In response to Summers’ draconian viewpoint, Democratic Representative Alexandria Ocasio-Cortez tweeted , “It’s reckless to manufacture a recession that would devastate our most vulnerable,” and later shared her thoughts with Powell in a congressional hearing.
What Actions You Could Take Right Now
By arming yourself with knowledge of what is happening, you can take action to protect yourself. You will keep hearing about the unemployment rate, Great Resignation and how there are two jobs for each unemployed person. Although it's accurate, it is a lagging indicator.

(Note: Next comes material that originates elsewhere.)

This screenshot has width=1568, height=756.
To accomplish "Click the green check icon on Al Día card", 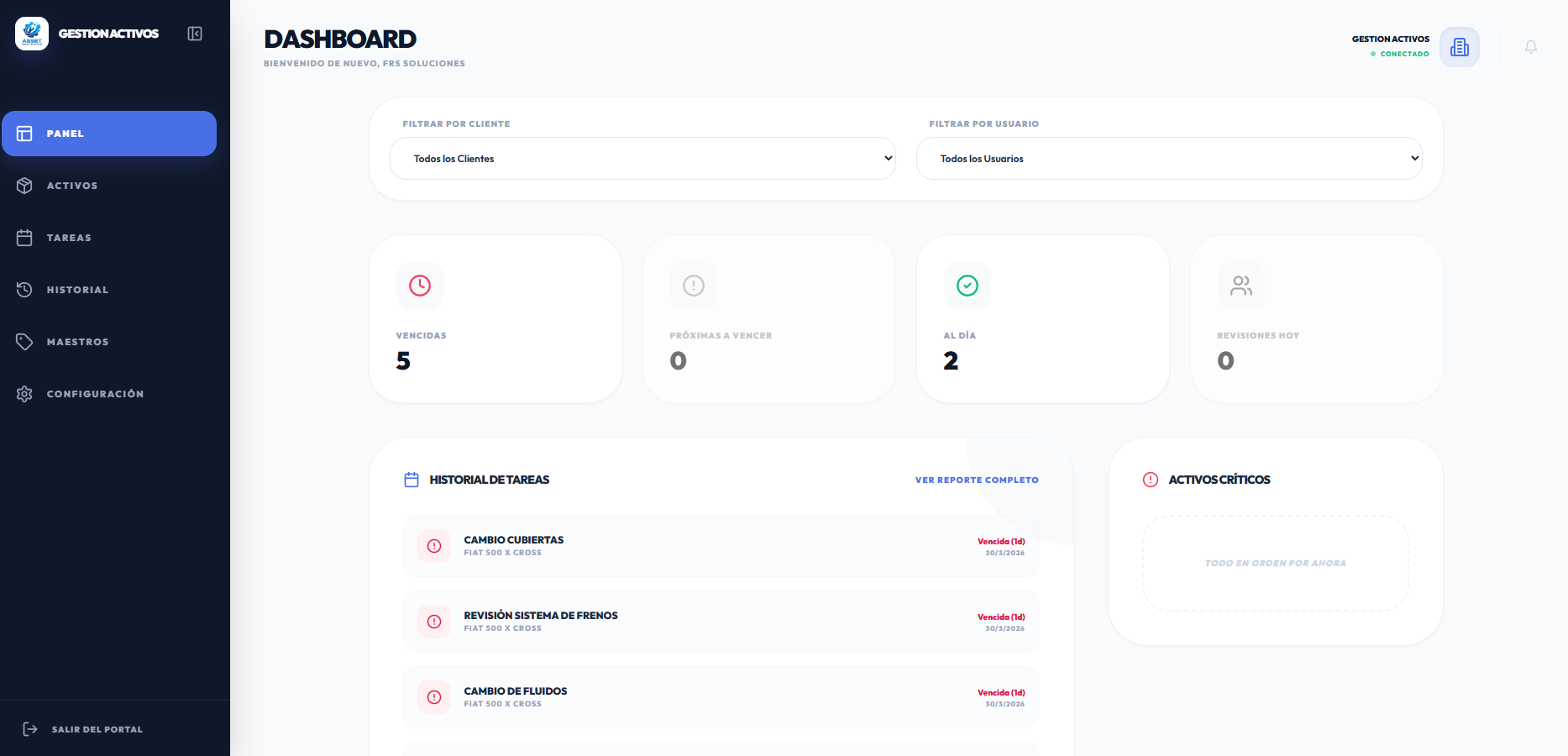I will [967, 286].
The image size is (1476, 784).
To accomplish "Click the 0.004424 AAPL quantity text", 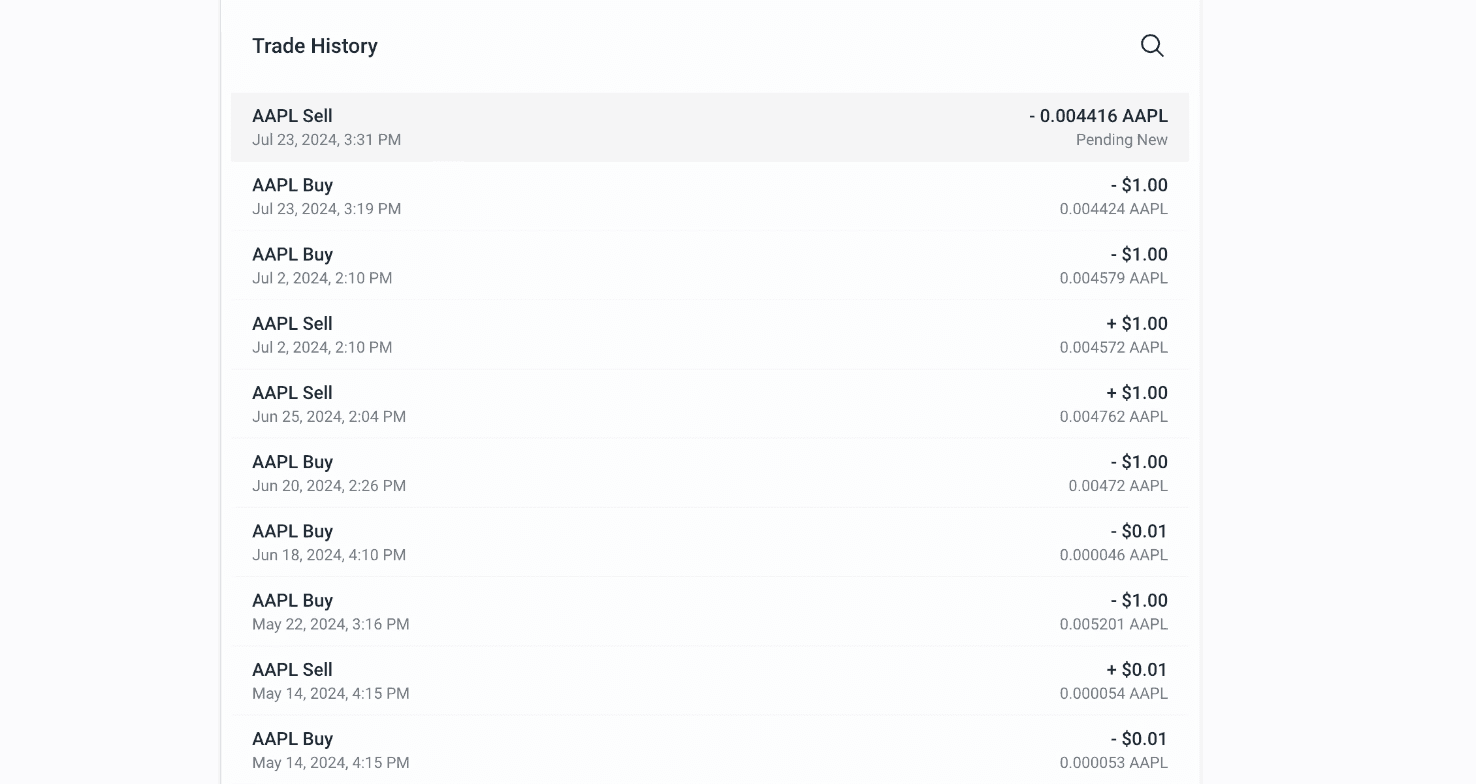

As the economy weakens and interest rates increase, more job cuts will likely come. Since there will be fewer jobs, be careful. Hold onto your current job tightly. If you must look for another role, invest a lot of time investigating the company’s financial situation.
If you feel the need to switch jobs, approach it with due deliberation and caution. You don’t want to be the one with no seat when the music stops. When interviewing, ask tough questions, such as, “Can I get a guarantee that I won't be fired unless it's for a just cause? What is the company’s financial standing? Are there plans for downsizing? Is my job offer guaranteed, and would there be compensation if you break the contract?”
Keep your costs under control. Find other less costly substitutes if credit cards or loan products are charging high-interest rates. Cancel memberships you no longer use, such as a fitness center or gym. Put off big purchases for now and wait to see if the prices fall in the future.
Don’t feel embarrassed to negotiate on high-priced purchases. Instead, seek ways to generate extra income to keep up with inflation. It could be taking a second job, getting a gig role, starting an online business or pursuing other ventures.
Lastly, remain positive. While this particular fact pattern is somewhat unusual, the U.S. economy regularly swings from booms to busts. So hunker down, ride it out and, hopefully, circumstances will improve after three to six-plus months.